Évitez absolument le 1.2 16v 75 ch qui manque vraiment de punch dès qu’on sort du cadre strictement urbain. Ses performances sont trop limitées pour un usage polyvalent.
Conseils pratiques pour bien choisir sa Clio d’occasion

Avant de signer l’achat de votre future Clio d’occasion, voici mes conseils de passionné pour éviter absolument les mauvaises surprises qui pourraient vous coûter très cher.
Premièrement, fuyez systématiquement les motorisations extrêmes : trop faibles comme le SCe 65 ou problématiques comme le TCe 120 EDC. Privilégiez toujours les finitions intermédiaires comme Zen, Techno ou Intens qui offrent le meilleur rapport équipement-prix et vieillissent mieux.
Vérifiez impérativement l’historique d’entretien complet avec toutes les factures, surtout pour les TCe 120 où la surveillance du niveau d’huile est absolument critique. Un carnet d’entretien incomplet doit vous alerter immédiatement.
Testez longuement tous les équipements électroniques sur les versions récentes, car les bugs peuvent être nombreux. N’hésitez pas à passer 30 minutes à vérifier chaque fonction : écran multimédia, climatisation, aides à la conduite, ouverture sans clé, etc.
Méfiez-vous particulièrement des prix trop attractifs qui cachent souvent des versions à problèmes ou des véhicules avec un historique défavorable. Un prix anormalement bas doit toujours éveiller votre suspicion.
Lors de l’essai routier, soyez attentif aux bruits suspects au démarrage à froid, vérifiez l’état des trains roulants en passant sur des dos d’âne, et assurez-vous que la réalisation des rappels constructeur éventuels a bien été effectuée. Ces vérifications peuvent vous éviter des milliers d’euros de réparations futures.

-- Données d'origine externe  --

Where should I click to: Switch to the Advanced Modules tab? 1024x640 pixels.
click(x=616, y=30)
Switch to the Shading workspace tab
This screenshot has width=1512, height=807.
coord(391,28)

Budget à prévoir selon les générations et versions
Le marché de l’occasion offre une large fourchette de prix selon les générations et les motorisations. Pour une Clio 4 fiable avec le 0.9 TCe 90 ch, comptez à partir de 8000 euros pour les modèles les plus anciens avec un kilométrage élevé.
Une Clio 4 restylée post-2016, plus intéressante en termes de finition et d’équipement, se négocie entre 10 000 et 15 000 euros selon le kilométrage et l’état général. C’est probablement le meilleur rapport qualité-prix actuellement sur le marché de l’occasion.
Pour une Clio 5 récente avec peu de kilomètres, il faut prévoir un budget à partir de 16 000 euros minimum. Les versions hybrides E-TECH sont évidemment plus chères, démarrant autour de 20 000 euros.
N’oubliez surtout pas de prévoir une marge de sécurité de 1000 à 2000 euros supplémentaires pour les premiers frais post-achat : révision complète, petites réparations d’usage, remplacement de pièces d’usure comme les plaquettes de frein ou les pneumatiques. Cette précaution vous évitera les mauvaises surprises financières.
En résumé, la Renault Clio reste une excellente citadine polyvalente quand on sait éviter les versions problématiques. En suivant attentivement ces conseils et en privilégiant les motorisations fiables dans des finitions équilibrées, vous devriez trouver votre bonheur sans mauvaises surprises. L’essentiel est vraiment d’éviter les extrêmes : ni les versions trop basiques qui deviennent vite frustrantes, ni les haut de gamme bourrées d’électronique capricieuse. Le juste milieu reste toujours le meilleur choix avec la Clio, permettant de profiter des qualités indéniables de cette citadine sans subir ses défauts les plus problématiques.